■ Assignment:
The lines to reproduce run from the one containing "Screenshot is 360x2561." through the final line of the entries; write them out exactly and add nothing.

[Dataset entries]
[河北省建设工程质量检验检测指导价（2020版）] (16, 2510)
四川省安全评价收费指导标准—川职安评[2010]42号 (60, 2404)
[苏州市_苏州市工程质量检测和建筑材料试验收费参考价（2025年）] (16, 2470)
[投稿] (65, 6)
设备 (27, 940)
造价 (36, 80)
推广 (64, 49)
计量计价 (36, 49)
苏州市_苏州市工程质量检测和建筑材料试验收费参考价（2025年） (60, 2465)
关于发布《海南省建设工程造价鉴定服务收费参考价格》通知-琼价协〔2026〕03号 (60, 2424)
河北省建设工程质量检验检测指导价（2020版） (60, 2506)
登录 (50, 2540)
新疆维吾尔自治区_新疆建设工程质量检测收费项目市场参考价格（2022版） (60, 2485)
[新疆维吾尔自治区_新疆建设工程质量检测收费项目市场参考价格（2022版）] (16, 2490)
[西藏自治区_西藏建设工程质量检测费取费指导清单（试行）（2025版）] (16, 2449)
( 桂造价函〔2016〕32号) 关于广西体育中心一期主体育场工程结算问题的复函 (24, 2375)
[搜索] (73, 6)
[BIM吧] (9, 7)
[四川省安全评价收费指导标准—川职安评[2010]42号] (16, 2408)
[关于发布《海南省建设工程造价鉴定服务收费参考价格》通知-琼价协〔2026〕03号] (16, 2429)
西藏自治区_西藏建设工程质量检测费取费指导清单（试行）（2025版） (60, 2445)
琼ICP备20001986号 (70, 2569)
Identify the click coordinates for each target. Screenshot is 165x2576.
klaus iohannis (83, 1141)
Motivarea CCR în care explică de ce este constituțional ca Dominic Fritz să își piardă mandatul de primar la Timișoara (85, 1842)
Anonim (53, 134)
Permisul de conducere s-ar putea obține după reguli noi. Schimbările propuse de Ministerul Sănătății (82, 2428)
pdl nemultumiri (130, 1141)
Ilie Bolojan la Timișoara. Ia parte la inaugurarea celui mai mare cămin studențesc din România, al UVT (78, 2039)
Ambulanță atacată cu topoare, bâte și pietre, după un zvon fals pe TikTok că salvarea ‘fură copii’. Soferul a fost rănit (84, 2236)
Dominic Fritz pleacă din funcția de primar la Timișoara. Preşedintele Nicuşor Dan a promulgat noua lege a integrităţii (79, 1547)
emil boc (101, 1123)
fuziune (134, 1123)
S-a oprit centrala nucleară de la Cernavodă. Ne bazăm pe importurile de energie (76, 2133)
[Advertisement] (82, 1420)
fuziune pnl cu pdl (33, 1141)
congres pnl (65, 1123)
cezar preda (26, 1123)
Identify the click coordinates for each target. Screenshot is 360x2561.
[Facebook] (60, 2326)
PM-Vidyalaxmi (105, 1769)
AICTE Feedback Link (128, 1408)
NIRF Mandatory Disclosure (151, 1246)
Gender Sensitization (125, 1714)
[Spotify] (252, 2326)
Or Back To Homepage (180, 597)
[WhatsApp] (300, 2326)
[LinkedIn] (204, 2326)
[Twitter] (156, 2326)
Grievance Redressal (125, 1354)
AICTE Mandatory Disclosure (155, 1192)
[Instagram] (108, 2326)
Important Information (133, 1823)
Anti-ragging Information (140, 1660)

■ Solution to the exercise:
Identify the click coordinates for each target. Screenshot is 360x2561.
[Facebook] (60, 2326)
PM-Vidyalaxmi (105, 1769)
AICTE Feedback Link (128, 1408)
NIRF Mandatory Disclosure (151, 1246)
Gender Sensitization (125, 1714)
[Spotify] (252, 2326)
Or Back To Homepage (180, 597)
[WhatsApp] (300, 2326)
[LinkedIn] (204, 2326)
[Twitter] (156, 2326)
Grievance Redressal (125, 1354)
AICTE Mandatory Disclosure (155, 1192)
[Instagram] (108, 2326)
Important Information (133, 1823)
Anti-ragging Information (140, 1660)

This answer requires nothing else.